**Exercise brief**. In full and without alteration, print the entries that follow.

**Source data**.
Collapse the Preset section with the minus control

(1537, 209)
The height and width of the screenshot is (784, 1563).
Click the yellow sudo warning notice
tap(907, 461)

**Reply**.
Collapse the Preset section with the minus control

(1537, 209)
The height and width of the screenshot is (784, 1563).
Click the yellow sudo warning notice
tap(907, 461)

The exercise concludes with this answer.